In the last decade, many studies have shown that hydrogen gas or hydrogen water can reduce the levels of reactive oxygen species in the living body. Molecular hydrogen has antioxidant and antiapoptotic effects and a preventive effect on oxidative stress-induced cell death. In the present study, we investigated solidified hydrogen-occluding-silica (H(2)-silica) that can release molecular hydrogen into cell culture medium because the use of hydrogen gas has strict handling limitations in hospital and medical facilities and laboratories, owing to its physicochemical characteristics. Human esophageal squamous cell carcinoma (KYSE-70) cells and normal human esophageal epithelial cells (HEEpiCs) were used to investigate the effects of H(2)-silica on cell viability and proliferation. Cell migration was examined with wound healing and culture-insert migration assays. The intracellular levels of reactive oxygen species were evaluated with a nitroblue tetrazolium assay. To assess the apoptotic status of the cells, the Bax/Bcl-2 ratio and cleaved caspase-3 were analyzed by western blot.
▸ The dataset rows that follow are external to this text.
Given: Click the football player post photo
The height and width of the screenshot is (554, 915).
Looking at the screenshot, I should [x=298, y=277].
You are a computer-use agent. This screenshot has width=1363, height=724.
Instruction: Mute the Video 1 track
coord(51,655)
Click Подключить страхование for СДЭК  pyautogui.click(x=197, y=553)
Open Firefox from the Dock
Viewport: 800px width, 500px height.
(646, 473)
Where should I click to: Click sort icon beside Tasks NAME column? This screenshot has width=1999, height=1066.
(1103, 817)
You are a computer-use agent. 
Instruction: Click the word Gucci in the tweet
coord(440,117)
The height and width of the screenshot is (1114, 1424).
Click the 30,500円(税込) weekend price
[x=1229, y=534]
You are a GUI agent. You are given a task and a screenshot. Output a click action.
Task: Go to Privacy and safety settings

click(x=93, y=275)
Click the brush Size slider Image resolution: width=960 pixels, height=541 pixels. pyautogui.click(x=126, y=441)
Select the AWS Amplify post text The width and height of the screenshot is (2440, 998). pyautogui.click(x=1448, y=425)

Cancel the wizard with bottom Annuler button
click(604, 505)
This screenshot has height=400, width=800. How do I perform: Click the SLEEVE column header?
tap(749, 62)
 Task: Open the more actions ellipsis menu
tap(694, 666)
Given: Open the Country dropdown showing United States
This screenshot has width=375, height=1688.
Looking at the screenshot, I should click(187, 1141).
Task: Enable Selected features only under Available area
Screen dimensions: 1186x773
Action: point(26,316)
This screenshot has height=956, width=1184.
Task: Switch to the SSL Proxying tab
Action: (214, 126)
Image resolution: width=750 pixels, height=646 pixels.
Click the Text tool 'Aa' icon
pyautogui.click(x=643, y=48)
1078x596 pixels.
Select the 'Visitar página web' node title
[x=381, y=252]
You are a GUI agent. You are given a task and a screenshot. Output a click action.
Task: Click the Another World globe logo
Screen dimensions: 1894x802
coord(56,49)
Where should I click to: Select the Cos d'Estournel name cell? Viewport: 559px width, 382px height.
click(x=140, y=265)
The results showed that KYSE-70 cells and HEEpiCs were generally inhibited by H(2)-silica administration, and there was a significant proliferation-inhibitory effect in an H(2)-silica concentration-dependent manner compared with the control group (P < 0.05) in KYSE-70. Apoptosis-inducing effect on KYSE-70 cells was observed in 10, 300, 600, and 1,200 ppm H(2)-silica, and only 1,200 ppm H(2)-silica caused a 2.4-fold increase in apoptosis in HEEpiCs compared with the control group as the index of Bax/Bcl-2. H(2) silica inhibited cell migration in KYSE-70 cells, and high concentrations had a cytotoxic effect on normal cells. These findings should provide insights into the mechanism of inhibition of H(2)-silica on human cancer cells in vitro.